Sameh el Melegy, egiziano di 28 anni, era infatti diventato un incubo per gli investigatori. La sua bicicletta nera con il parafango ad alettone, la sua «strategia di caccia» e le descrizioni avevano infatti convinto gli investigatori di avere a che fare con un «seriale». Un predatore solitario che si aggirava di notte in cerca di giovani donne da violentare e rapinare, in particolare in centro. Per questo la Duomo aveva istituito una squadra speciale, 15 carabinieri con il compito di dare la caccia solo a lui. I luoghi delle aggressioni, le ore, gli spostamenti dei cellulari delle vittime, avevano circoscritto tra il centro e corso Lodi l'area di ricerca, ma mancava ancora qualcosa. E quel qualcosa viene trovato a fine giugno quando un romeno utilizza la sim di un telefono rapinato. Bloccato dai carabinieri spiega di averla trovata in un cestino e averla utilizzata perché aveva ancora credito. Li porta sul luogo del ritrovamento e le telecamere in zona confermano la sua versione. Nelle immagini si vede distintamente un nordafricano buttare la scheda.

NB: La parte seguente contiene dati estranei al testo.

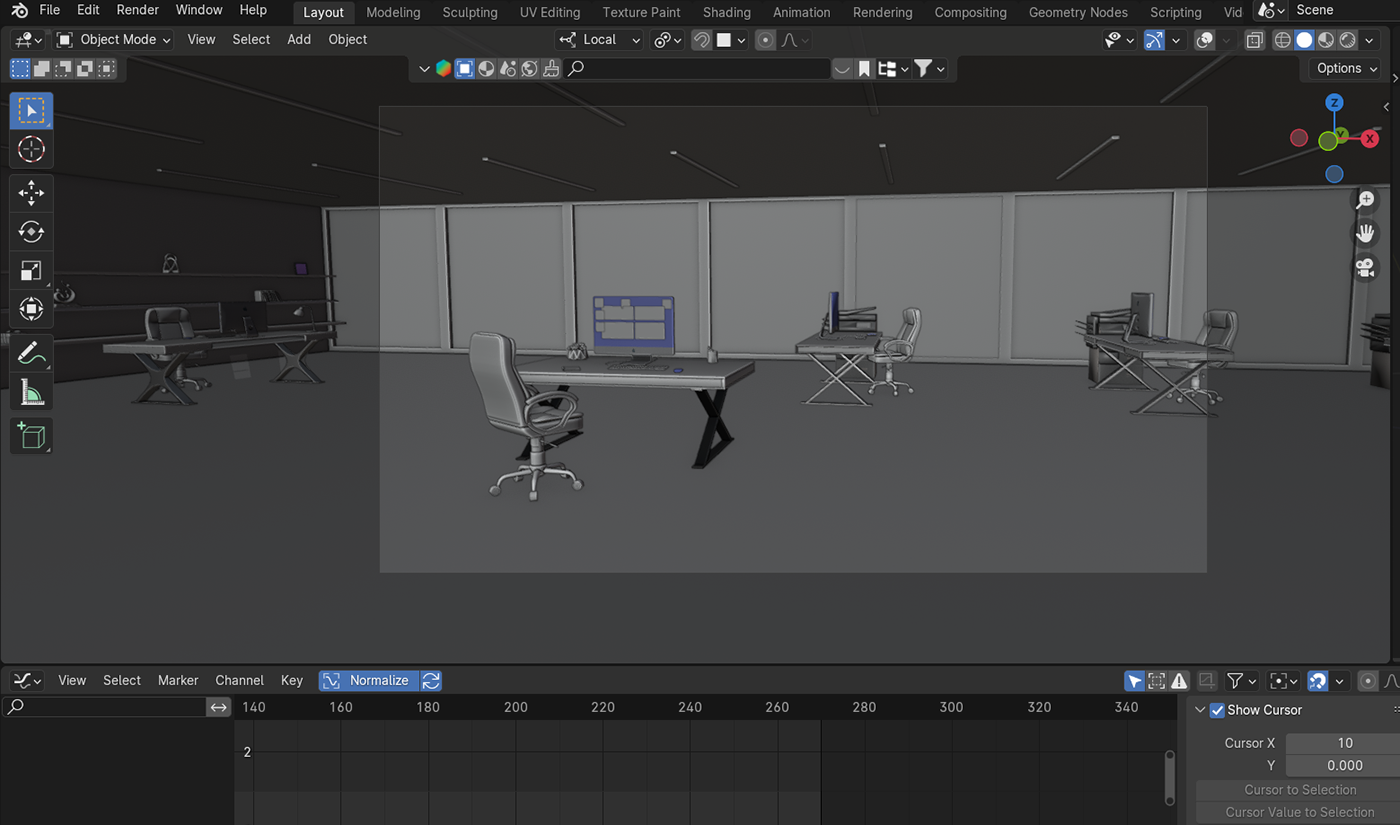Select the Scale tool

[x=31, y=271]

A questo punto la squadra antimostro ha il volto del ricercato. Nascosto però in un città di quasi un milione e mezzo di abitanti. Messe da parte indagini scientifiche, impronte digitali, tracce biologiche, intercettazioni telefoniche e ambientali, i militari devono tornare ai vecchi metodi. Partono dai luoghi delle aggressioni e a cerchi concentrici allargano le ricerche. Di giorno entrando in negozi e bar per mostrare la foto dell'uomo. Di notte per scrutare i volti dai tratti nordafricani. La caccia finisce la notte dell'11 luglio in corso Lodi, quando l'attenzione di un militare viene attirata da un bicicletta con l'alettone. Lo fermano, lo controllano ed è proprio lui.

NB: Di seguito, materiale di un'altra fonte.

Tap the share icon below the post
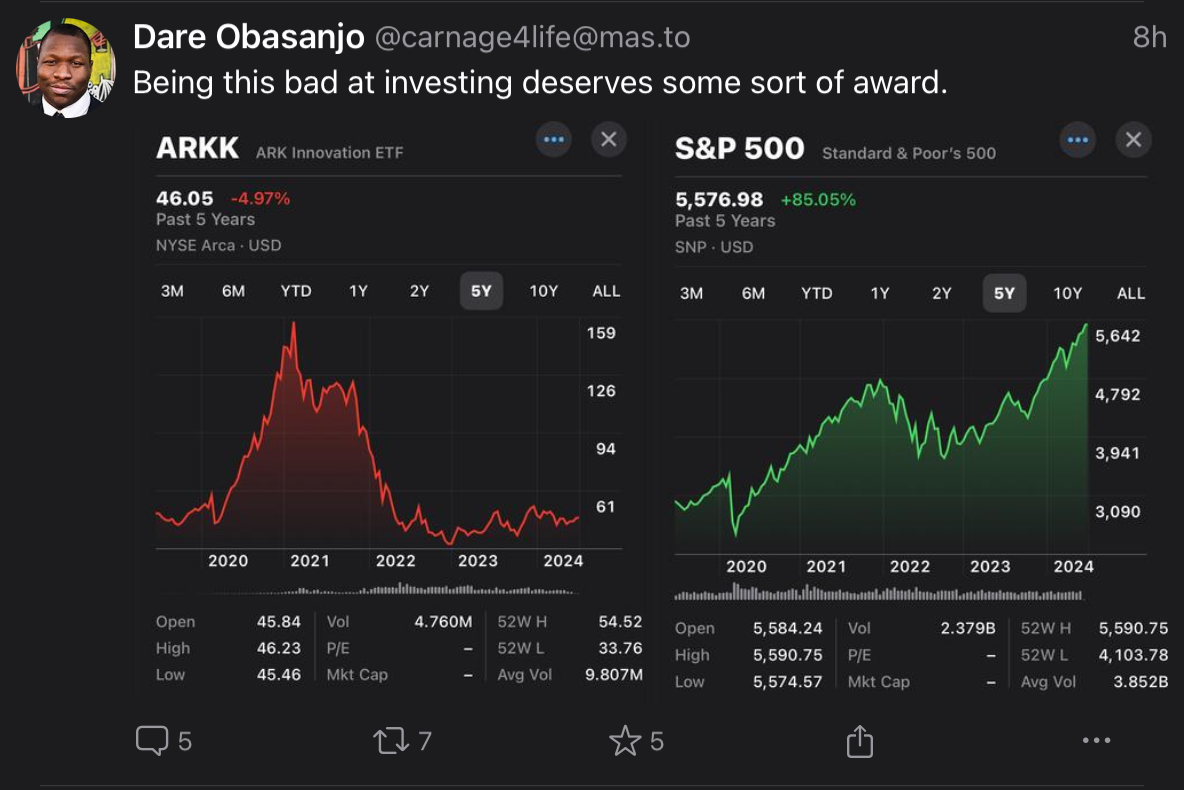 coord(860,741)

È regolare, in Italia dal 2005 in Italia, ha piccoli precedenti per furto, ha fatto l'elettricista ma adesso campa di espedienti. «C'è la crisi» ha spiegato, e questo forse può giustificare i furti e le rapine. Non gli stupri. Il Ris ricava il suo Dna e dalla memoria centrale del ministero degli Interni spuntano, oltre alle tre per cui era sospettato, altre nove violenze sessuali. Otto negli ultimi tre mesi in centro città, una del 2009 a San Donato. Ma si tratta solo di casi in cui l'allora ignoto aggressore aveva lasciato il suo materiale organico. Ma potrebbero non essere le sole. Perciò questa settimana procura e carabinieri riapriranno i fascicoli delle violenze irrisolte, prive però di Dna.